The authentic cacio e pepe recipe is three ingredients: pasta, pecorino romano, black pepper. No butter. No olive oil. No cream. The Roman original relies entirely on starchy pasta water and aged sheep's milk cheese to build a sauce, which means there is nowhere to hide, the technique either works or it doesn't, and the difference between a smooth, glossy, coating sauce and a clumped, gluey mess comes down to temperature, timing, and how much pasta water you use.
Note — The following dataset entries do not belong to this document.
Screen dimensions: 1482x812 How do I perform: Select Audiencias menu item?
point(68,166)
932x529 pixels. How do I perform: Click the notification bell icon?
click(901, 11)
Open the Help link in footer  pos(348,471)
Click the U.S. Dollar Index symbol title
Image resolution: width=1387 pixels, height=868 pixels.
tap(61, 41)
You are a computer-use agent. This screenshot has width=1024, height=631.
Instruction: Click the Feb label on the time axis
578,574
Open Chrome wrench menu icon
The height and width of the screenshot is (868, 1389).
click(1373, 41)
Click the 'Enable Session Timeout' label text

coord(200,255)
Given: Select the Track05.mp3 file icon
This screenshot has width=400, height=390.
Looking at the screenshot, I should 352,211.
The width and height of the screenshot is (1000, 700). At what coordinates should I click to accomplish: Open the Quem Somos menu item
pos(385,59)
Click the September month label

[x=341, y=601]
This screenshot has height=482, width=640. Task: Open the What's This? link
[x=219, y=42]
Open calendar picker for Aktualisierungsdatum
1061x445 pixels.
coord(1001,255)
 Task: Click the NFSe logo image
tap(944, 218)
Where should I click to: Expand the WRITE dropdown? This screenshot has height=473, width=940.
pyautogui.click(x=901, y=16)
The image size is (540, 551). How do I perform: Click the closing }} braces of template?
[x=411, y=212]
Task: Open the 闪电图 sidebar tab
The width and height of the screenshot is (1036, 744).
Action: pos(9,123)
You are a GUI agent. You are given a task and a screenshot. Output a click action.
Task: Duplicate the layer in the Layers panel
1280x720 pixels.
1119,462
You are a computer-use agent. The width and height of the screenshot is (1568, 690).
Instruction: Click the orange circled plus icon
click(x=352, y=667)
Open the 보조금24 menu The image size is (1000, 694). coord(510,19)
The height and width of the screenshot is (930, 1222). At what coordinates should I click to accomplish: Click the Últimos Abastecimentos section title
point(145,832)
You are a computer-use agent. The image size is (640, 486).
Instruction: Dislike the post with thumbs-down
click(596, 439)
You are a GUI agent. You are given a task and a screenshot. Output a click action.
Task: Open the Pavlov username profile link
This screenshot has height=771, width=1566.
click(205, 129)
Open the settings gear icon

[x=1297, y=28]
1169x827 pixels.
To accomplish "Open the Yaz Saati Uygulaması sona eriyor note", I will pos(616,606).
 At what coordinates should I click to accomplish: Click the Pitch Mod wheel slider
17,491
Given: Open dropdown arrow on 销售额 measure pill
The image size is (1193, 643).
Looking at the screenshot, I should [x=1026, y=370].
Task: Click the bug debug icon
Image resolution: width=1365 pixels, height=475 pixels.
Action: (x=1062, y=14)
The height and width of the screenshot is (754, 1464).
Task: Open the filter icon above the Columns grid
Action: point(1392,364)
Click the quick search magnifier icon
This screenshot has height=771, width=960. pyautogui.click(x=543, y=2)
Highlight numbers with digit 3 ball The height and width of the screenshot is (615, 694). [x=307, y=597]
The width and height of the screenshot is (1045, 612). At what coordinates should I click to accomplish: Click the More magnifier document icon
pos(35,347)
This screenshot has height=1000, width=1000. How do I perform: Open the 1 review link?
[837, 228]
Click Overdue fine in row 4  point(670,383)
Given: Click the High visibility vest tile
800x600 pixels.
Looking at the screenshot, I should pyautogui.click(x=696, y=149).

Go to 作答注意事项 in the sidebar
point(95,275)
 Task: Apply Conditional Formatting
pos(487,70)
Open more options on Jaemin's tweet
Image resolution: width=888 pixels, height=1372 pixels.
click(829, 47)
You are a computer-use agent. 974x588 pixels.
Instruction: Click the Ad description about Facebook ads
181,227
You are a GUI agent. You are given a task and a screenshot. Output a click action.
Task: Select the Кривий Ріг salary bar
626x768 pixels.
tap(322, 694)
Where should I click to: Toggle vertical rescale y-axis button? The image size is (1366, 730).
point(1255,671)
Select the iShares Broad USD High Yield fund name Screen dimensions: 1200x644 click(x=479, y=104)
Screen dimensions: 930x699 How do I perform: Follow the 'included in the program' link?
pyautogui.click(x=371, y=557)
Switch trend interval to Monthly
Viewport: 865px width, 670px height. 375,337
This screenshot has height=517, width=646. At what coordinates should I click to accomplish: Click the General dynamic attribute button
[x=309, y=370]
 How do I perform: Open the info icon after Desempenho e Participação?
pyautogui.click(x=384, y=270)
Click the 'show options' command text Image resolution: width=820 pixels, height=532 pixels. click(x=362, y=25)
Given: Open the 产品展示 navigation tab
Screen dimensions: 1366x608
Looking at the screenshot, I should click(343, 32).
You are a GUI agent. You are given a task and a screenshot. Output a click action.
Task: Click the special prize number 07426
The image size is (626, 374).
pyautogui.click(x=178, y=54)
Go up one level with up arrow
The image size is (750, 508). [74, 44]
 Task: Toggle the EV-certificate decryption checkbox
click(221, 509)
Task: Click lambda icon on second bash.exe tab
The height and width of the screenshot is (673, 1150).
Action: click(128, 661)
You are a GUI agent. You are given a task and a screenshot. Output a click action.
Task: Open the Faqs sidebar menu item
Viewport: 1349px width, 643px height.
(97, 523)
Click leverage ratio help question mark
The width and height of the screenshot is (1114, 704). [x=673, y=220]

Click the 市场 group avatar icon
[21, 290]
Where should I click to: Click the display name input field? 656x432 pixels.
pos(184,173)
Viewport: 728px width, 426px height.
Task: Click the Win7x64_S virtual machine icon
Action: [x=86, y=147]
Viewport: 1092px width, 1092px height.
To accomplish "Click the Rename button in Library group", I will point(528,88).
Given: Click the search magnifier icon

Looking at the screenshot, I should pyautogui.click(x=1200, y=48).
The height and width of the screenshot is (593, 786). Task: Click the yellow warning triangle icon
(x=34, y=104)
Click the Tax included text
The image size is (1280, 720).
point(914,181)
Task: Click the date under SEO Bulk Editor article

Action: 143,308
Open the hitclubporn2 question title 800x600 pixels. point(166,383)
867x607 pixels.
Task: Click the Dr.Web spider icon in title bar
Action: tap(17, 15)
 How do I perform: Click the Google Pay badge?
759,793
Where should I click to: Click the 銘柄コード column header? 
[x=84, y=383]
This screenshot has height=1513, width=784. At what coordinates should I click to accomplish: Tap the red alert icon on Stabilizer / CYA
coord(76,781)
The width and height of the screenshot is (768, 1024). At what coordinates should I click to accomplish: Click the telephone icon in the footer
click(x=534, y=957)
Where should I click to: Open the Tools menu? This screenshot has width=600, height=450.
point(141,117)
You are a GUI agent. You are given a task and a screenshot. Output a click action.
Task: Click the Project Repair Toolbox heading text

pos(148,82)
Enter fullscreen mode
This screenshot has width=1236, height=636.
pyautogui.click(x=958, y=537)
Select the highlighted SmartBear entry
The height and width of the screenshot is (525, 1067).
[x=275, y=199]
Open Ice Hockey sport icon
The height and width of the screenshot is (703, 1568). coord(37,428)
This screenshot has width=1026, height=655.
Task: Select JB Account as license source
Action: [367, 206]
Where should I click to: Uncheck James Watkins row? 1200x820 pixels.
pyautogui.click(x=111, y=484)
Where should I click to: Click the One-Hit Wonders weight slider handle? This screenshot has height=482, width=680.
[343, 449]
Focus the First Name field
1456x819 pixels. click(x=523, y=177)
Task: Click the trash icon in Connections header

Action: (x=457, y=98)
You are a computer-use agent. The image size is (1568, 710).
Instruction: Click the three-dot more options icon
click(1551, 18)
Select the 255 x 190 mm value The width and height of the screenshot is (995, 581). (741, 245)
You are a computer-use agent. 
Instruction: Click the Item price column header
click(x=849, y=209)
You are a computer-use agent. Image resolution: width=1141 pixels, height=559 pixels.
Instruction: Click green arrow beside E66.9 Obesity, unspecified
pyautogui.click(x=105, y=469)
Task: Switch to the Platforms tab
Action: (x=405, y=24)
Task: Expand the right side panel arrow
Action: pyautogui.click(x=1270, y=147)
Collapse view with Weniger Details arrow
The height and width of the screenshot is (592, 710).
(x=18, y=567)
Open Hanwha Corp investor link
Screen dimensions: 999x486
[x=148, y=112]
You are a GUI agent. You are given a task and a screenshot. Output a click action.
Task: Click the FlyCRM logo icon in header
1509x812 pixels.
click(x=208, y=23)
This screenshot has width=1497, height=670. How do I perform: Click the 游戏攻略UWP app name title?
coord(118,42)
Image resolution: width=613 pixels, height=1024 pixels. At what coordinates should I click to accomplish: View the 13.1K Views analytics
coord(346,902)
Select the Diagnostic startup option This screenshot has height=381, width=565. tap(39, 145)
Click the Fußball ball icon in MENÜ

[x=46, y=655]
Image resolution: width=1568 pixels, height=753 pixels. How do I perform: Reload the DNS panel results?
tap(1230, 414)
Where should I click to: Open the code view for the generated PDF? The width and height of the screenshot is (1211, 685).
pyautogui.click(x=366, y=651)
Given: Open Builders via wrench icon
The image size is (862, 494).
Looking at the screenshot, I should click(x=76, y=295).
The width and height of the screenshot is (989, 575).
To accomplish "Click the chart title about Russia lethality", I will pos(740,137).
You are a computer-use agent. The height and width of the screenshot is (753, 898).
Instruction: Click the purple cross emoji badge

This is one of the four canonical Roman pasta dishes, alongside carbonara, amatriciana, and gricia. Of the four, it is the most stripped down. The pepper is not a seasoning — it is a main ingredient, and it should be toasted whole and crushed coarsely rather than bought pre-ground. The cheese should be pecorino romano, not parmesan, though some Roman cooks use a small amount of both. Everything else is technique.
Two teaspoons of black pepper for 320g of pasta is the right ratio. It sounds like a lot until you eat the dish, at which point the pepper reveals itself as structure rather than heat, a warmth that builds through the meal rather than a sharp spike at the first bite. Toast the peppercorns in a dry skillet until they begin to smell fragrant, about one minute, then crush them in a mortar rather than a grinder. You want coarse, uneven pieces, not powder.
Pecorino romano is a hard, aged sheep's milk cheese with a sharp, salty, slightly funky flavor that is very different from parmesan. It is the correct cheese for this recipe. Grate it as finely as possible — on a microplane if you have one — and keep it at room temperature before it goes into the pan. Cold cheese added to hot pasta water clumps. The cheese must be mixed into the sauce gradually, off heat, with enough pasta water to keep it fluid.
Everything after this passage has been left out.